[start of Extract provided]

Issue No. 44, March 2000

Text of Michael Douglas Speech

Text of Michael Douglas address, March 20, 2000.

"Thank you for this honour. It is a great privilege to be here tonight. First of all I would like to thank Malcolm Savidge and the All-Party Group for hosting this meeting.

I was first confronted with nuclear issues when I was involved with the making of the film 'The China Syndrome'. Three weeks after the movie opened the Three Mile Island nuclear disaster occurred. I was deeply concerned when nuclear physicists told me that 135 of the 160 fail-safe steps had failed, almost exactly as had happened in the film. This started me on this cause.

I have come here tonight to ask for your help at a time of great danger to world security - dangers which go largely unrecognised by the public, and by your constituents perhaps, because they are difficult to see. For example, how many of us knew that as recently as January 1995 the nuclear briefcase of the Russian President was activated to fire nuclear weapons, for the first time in history. It happened because a weather rocket fired off the coast of Norway was misinterpreted by Russian radar as an incoming ballistic missile. The Russian 'launch-on-warning' system was just four minutes away from being triggered when the mistake was realised.

[end of Extract provided]
[start of Records]

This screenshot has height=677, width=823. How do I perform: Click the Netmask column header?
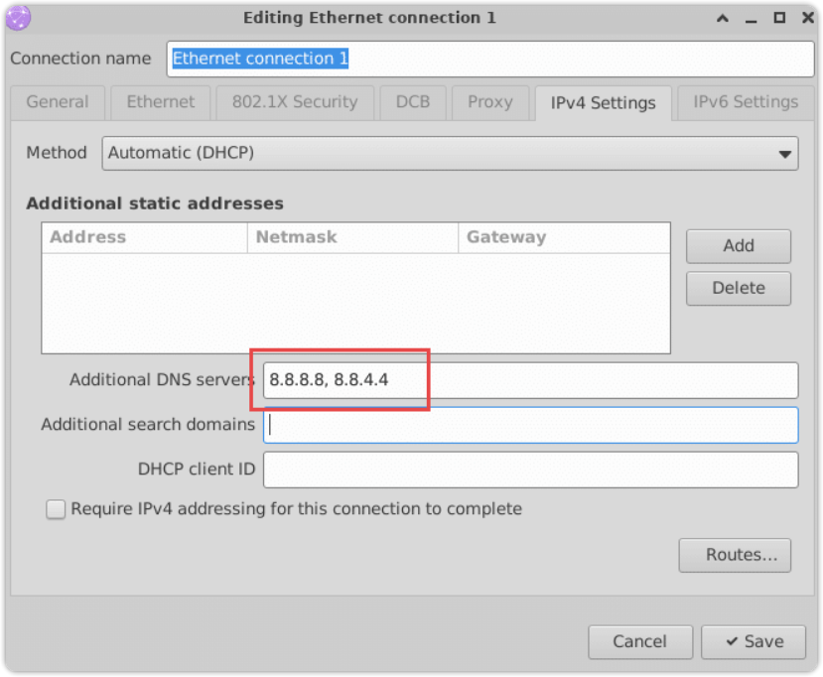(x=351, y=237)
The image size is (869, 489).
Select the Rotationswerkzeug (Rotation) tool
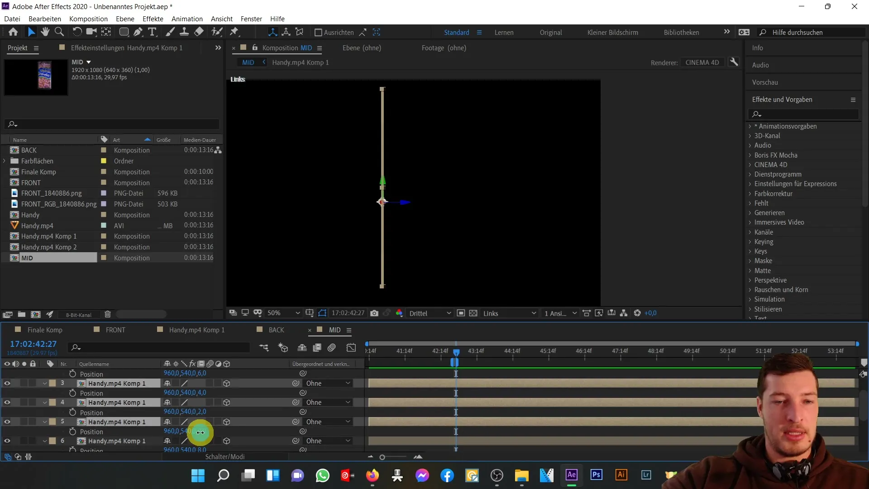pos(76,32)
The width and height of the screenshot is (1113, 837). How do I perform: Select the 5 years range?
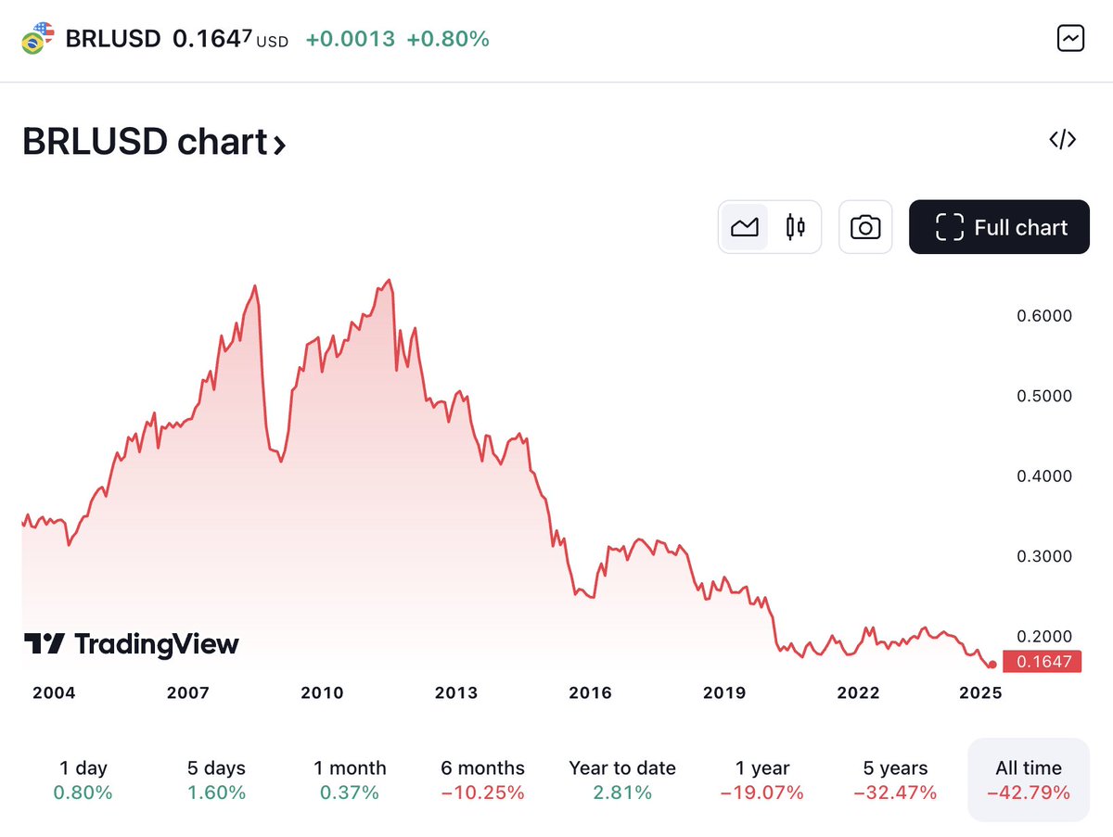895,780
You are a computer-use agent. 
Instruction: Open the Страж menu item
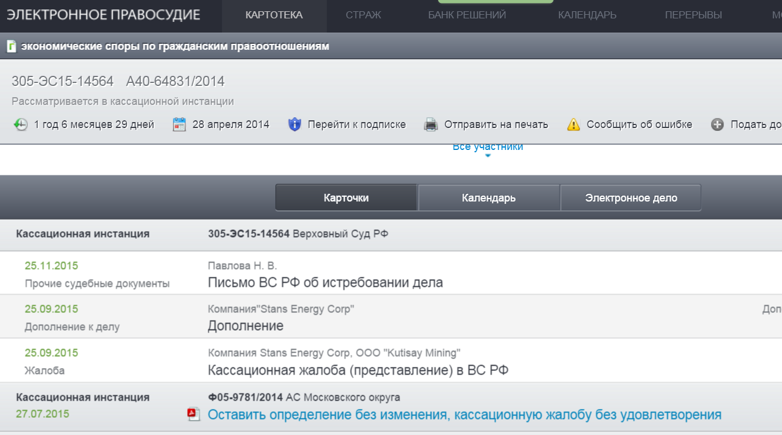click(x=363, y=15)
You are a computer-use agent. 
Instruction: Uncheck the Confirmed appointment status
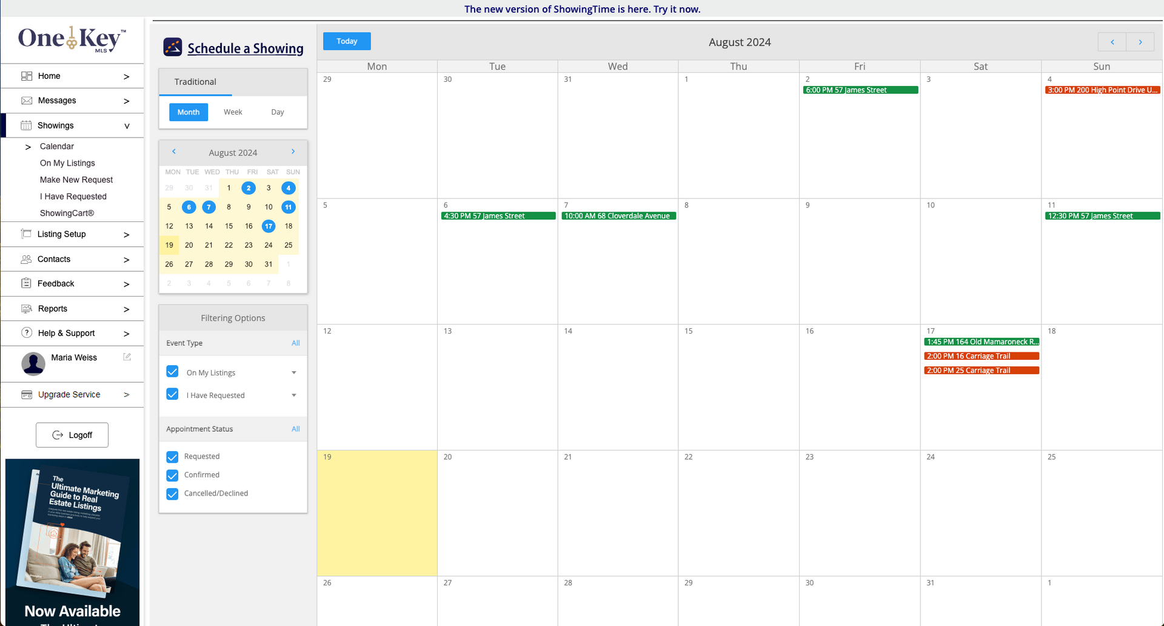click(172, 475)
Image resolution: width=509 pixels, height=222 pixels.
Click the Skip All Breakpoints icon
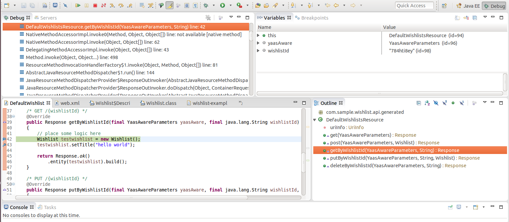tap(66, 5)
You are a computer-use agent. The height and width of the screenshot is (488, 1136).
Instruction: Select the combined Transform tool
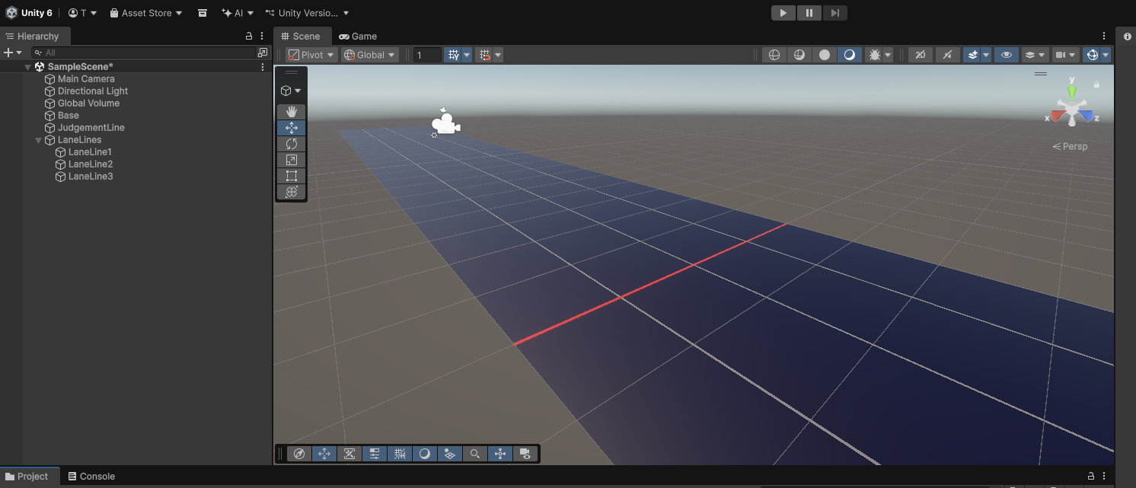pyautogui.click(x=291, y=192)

[end of Records]
[start of Records]

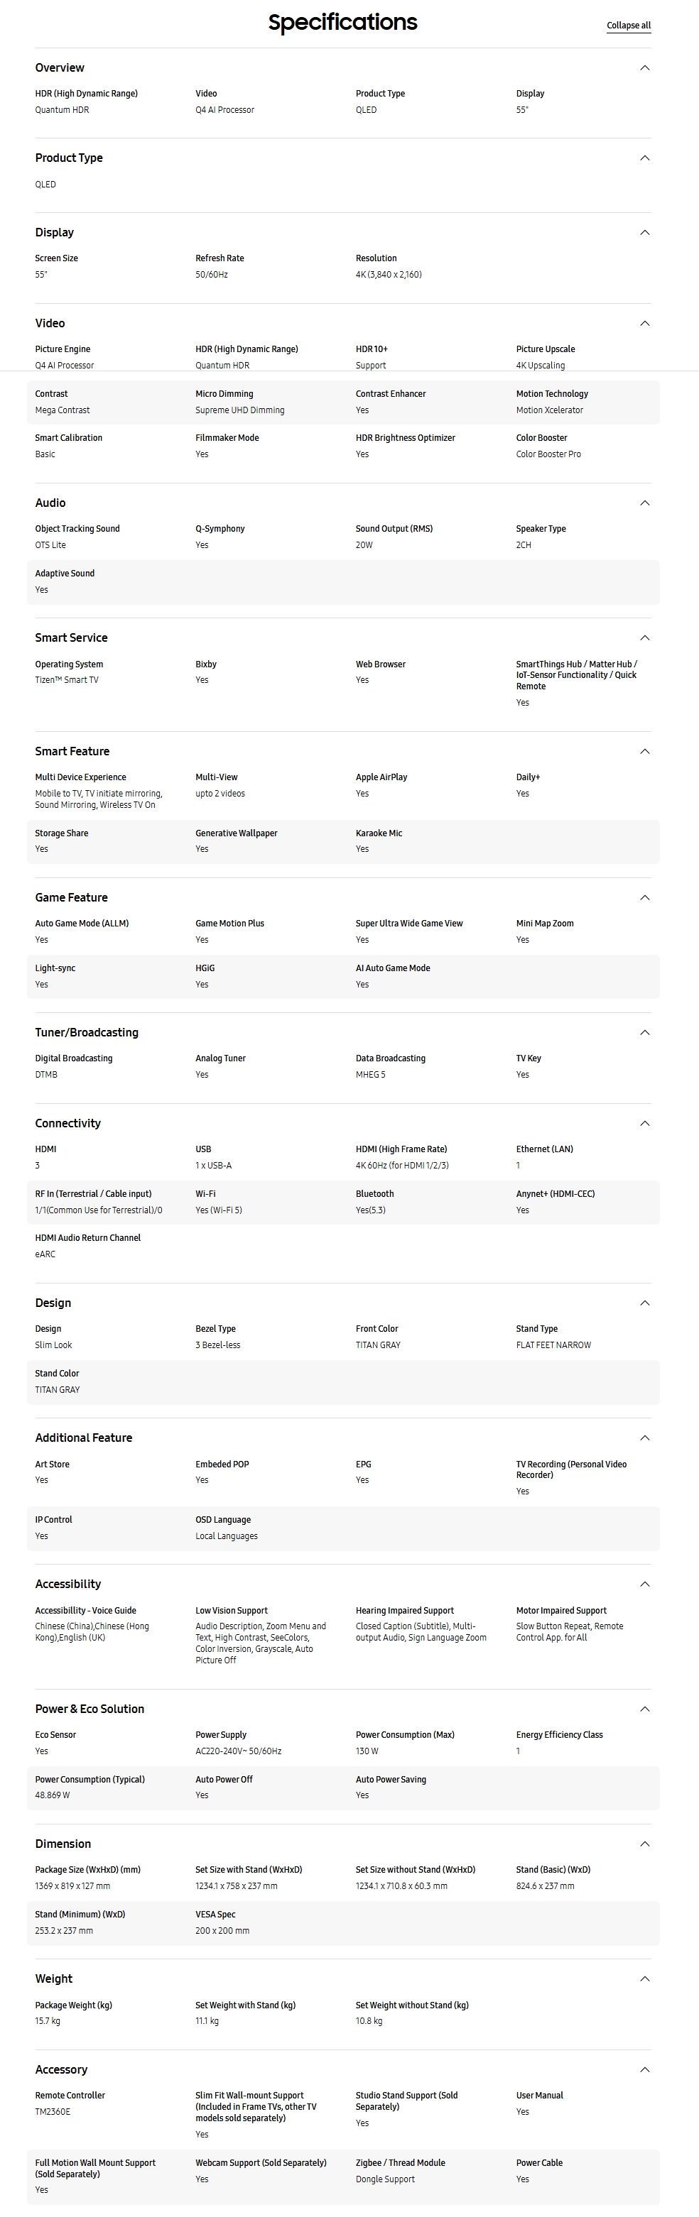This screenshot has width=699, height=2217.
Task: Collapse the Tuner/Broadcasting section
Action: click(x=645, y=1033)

[end of Records]

_Instructions:_
1 - List every date, whether a full date or a month and year, that appears in the speech excerpt.
2 - Answer these questions from the speech excerpt:
(a) Whom does the speaker thank for hosting the meeting?
(b) According to the nuclear physicists, how many of the 160 fail-safe steps had failed?
(c) What did Russian radar mistake the weather rocket for?
The material shown above has no connection to the speech excerpt.

_Exercise solutions:_
1 -
March 2000
March 20, 2000
January 1995

2 -
(a) Malcolm Savidge and the All-Party Group
(b) 135
(c) An incoming ballistic missile